_Problem to work on_. Return all of the entries word for word, but omit the pictures they contain.

_Excerpted data_.
- - - - - - -

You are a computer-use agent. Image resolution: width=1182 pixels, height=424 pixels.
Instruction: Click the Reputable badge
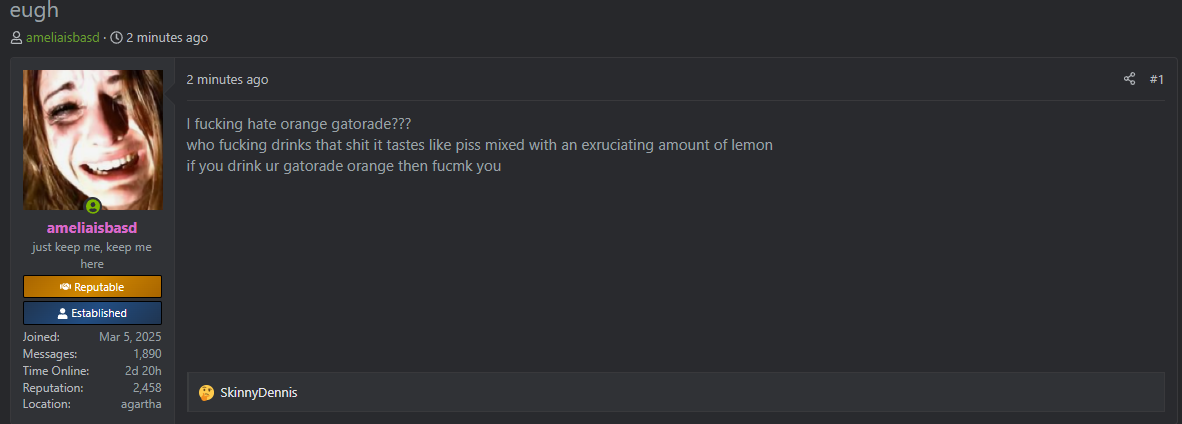coord(92,287)
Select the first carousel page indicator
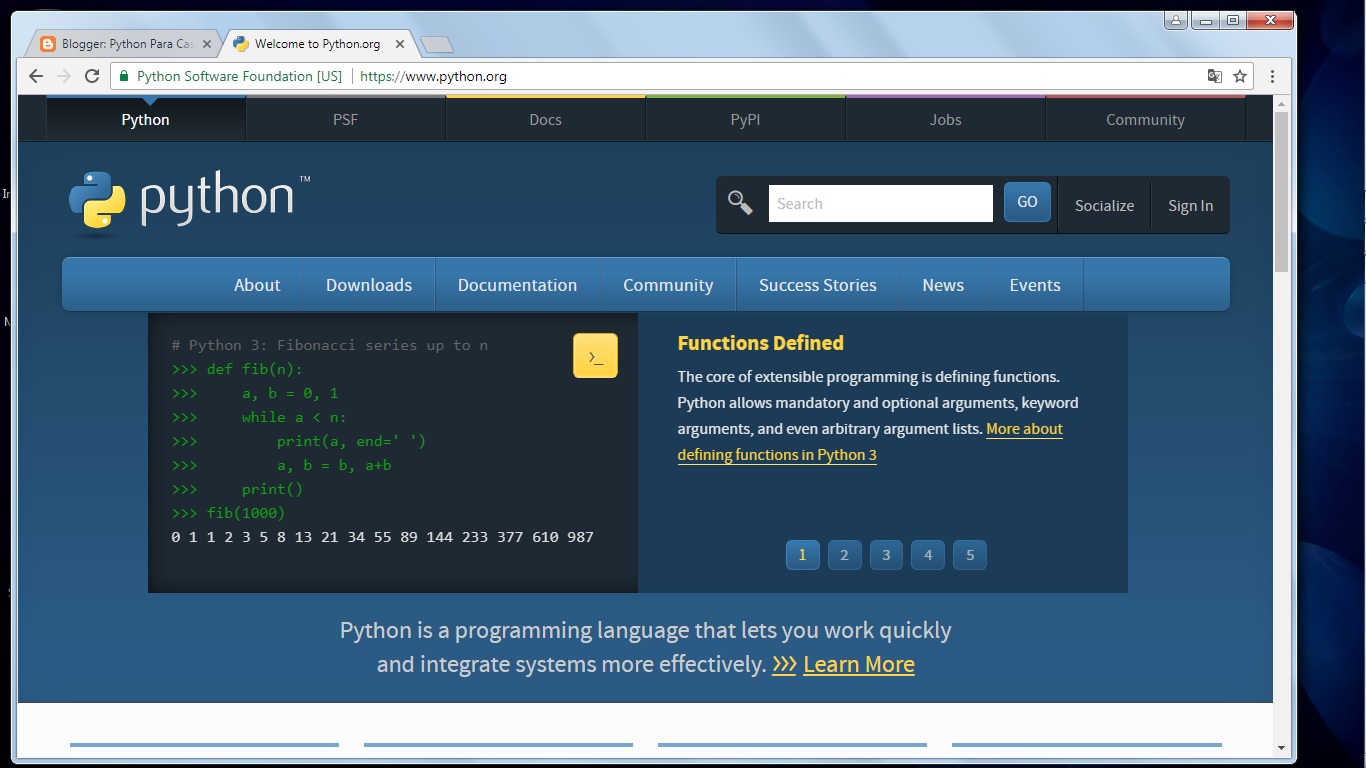This screenshot has height=768, width=1366. pyautogui.click(x=802, y=554)
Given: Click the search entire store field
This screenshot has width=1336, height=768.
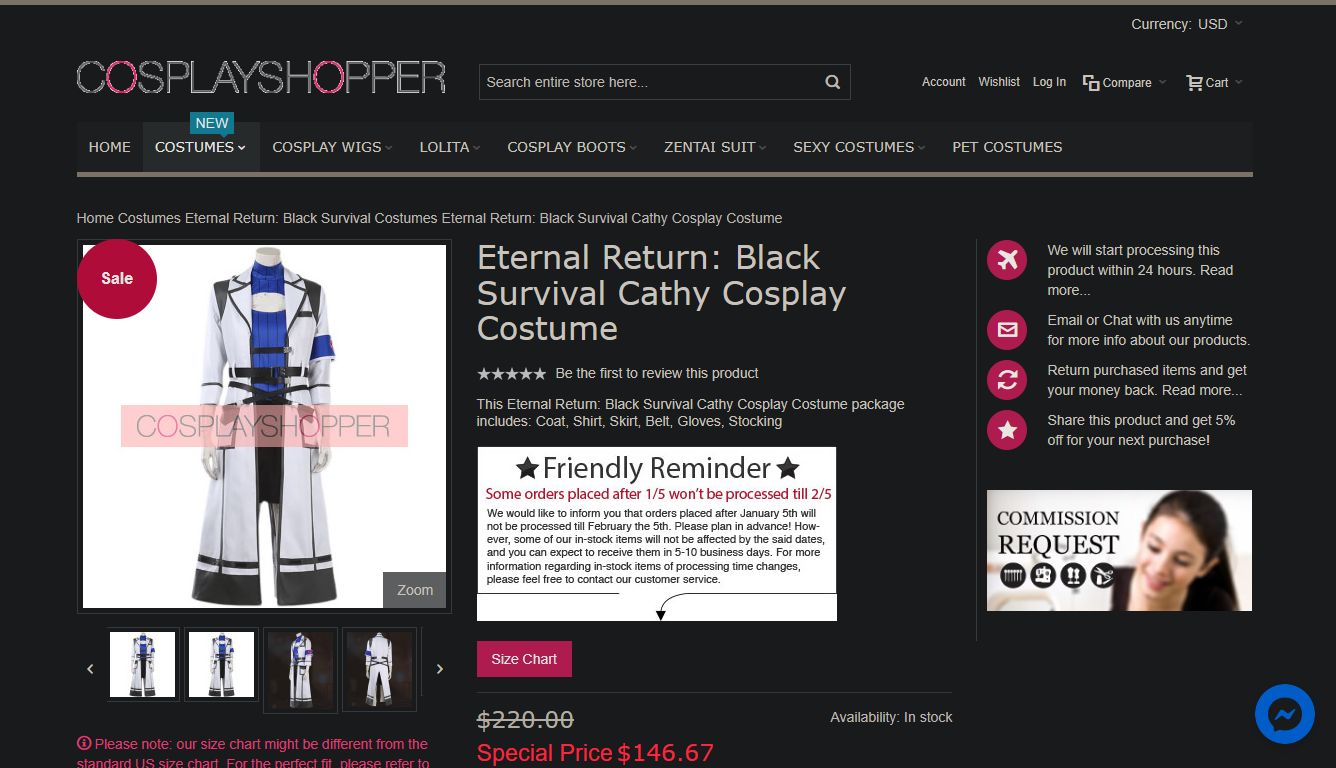Looking at the screenshot, I should (x=650, y=82).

- - - - - - -

_Solution for this problem_.
You are a computer-use agent. Image resolution: width=1182 pixels, height=424 pixels.
Instruction: Click the Reputable badge
coord(92,287)
Select the first carousel page indicator
This screenshot has height=768, width=1366. pyautogui.click(x=802, y=554)
Given: Click the search entire store field
This screenshot has width=1336, height=768.
Looking at the screenshot, I should (x=650, y=82).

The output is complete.